Work to do: Please show each line in the rows below that contains the string "click". Case matters.

• • • • • • •

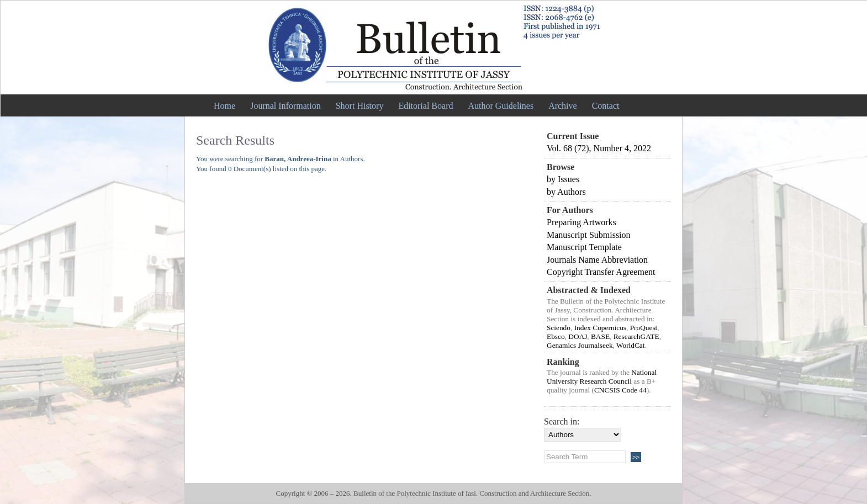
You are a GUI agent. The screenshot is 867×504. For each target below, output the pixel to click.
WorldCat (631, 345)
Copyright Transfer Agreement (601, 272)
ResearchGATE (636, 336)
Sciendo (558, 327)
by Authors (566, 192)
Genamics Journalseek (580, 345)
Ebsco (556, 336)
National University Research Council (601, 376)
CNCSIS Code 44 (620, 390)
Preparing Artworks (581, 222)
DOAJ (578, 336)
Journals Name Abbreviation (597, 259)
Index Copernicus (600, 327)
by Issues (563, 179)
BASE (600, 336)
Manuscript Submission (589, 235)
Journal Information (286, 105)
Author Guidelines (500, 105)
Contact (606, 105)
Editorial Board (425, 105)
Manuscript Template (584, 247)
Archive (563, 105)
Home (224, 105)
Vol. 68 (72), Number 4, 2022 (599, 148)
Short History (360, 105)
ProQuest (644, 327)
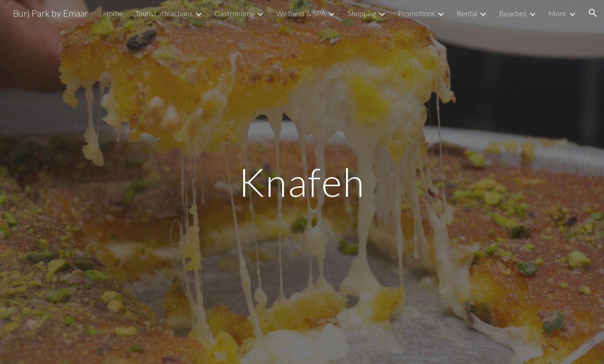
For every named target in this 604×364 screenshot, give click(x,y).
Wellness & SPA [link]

• • • • • • •

Complete response:
You are a GUI agent. The screenshot is 867×504. For each target below, output the pixel to click.
For every named target in this 604×364 screenshot, give click(x,y).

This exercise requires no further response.